When he first started using an Artec scanner in his daily work, the word spread. Patients heard of this novel method of seeing results before the actual surgery and started to make appointments for consultations. Doctor Guryanov didn’t specifically advertise this technology, but patients found out through word of mouth.
This is Dr. Guryanov’s process:
- Patient comes in for a consult. Doctor explains the procedures in detail. He then scans the patient: a 360 degree scan of the neck, face, chin, and forehead. One scan takes approximately 30 seconds and that one scan is enough.
- Post-processing in Artec Studio takes a few minutes.
- Export of scan into Bonaforma software, where a Bonaforma technician works with the doctor and patient. The patient sees in real time, how his/her face can be changed.
- Using the 3D simulated image, the doctor and patient settle on the specifics.

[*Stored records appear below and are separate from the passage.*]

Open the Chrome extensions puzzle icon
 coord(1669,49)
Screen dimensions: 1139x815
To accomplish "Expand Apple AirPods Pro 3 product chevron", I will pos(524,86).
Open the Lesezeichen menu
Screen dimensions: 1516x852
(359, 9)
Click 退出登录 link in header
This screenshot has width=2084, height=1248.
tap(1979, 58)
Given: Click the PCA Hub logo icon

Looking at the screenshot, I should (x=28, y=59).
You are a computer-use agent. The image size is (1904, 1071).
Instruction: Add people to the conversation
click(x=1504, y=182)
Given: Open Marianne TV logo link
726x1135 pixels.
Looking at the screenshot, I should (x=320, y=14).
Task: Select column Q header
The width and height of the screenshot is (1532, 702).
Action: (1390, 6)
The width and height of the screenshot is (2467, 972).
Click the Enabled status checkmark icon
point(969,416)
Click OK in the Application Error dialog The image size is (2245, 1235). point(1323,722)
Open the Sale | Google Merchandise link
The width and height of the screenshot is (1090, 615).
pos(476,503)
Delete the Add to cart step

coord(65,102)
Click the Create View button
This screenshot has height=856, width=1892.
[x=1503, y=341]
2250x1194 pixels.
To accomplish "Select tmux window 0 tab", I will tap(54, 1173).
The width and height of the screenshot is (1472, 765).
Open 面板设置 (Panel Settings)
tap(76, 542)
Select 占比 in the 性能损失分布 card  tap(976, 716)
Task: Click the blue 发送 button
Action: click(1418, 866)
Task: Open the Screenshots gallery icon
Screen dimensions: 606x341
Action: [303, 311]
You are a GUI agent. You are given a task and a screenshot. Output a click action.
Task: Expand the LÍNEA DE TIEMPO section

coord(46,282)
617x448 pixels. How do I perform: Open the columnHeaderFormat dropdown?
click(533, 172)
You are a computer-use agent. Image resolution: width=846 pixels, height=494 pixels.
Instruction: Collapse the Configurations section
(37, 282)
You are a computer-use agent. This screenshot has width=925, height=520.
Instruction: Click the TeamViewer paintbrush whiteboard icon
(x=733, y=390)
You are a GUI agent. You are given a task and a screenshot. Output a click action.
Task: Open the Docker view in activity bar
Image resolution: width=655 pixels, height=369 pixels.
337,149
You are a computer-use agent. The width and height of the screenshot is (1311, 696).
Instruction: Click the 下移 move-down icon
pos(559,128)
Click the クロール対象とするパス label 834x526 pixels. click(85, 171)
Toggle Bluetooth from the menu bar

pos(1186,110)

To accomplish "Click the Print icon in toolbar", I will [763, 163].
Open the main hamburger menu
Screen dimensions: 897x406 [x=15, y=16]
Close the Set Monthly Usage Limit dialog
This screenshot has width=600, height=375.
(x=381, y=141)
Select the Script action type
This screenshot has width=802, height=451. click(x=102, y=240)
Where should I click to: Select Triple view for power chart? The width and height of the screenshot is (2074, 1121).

- Patient is sent to do a CT scan. Every person is different, so the doctor has to know where and how the soft tissue is positioned. This will affect the exact shape of the implant.
- A silicon implant is designed by the doctor and prepared at a lab.
- Surgery
- Post-op check up
Doctor Guryanov, also shared a few stories with Artec.
He was at a professional conference advocating the use of 3D scanning technologies in maxillofacial surgery. Some of his colleagues had reservations about introducing new methodologies into their daily work. One colleague in particular was adamant and proclaimed that 3D scanners are a luxury and good results can be attained without fancy equipment. A few weeks later, a patient of that particular surgeon came to see Dr. Guryanov because she was unhappy with results of her surgery.
Three weeks after surgery, a patient came in with extreme post-op swelling. She claimed that the implant shifted. The doctor hadn’t seen a case like this for many years. It was strange. The doctor sent her for a CT and it appeared that the implant was in its rightful place. After a few days the patient’s swelling went down and it turned out the swelling was caused by a temporary reaction to the silicon implant. “But can you imagine what would have happened had I not modeled the implant before hand and the swelling didn’t go down?” said Dr. Guryanov. “From a legal point of view, I protected myself.”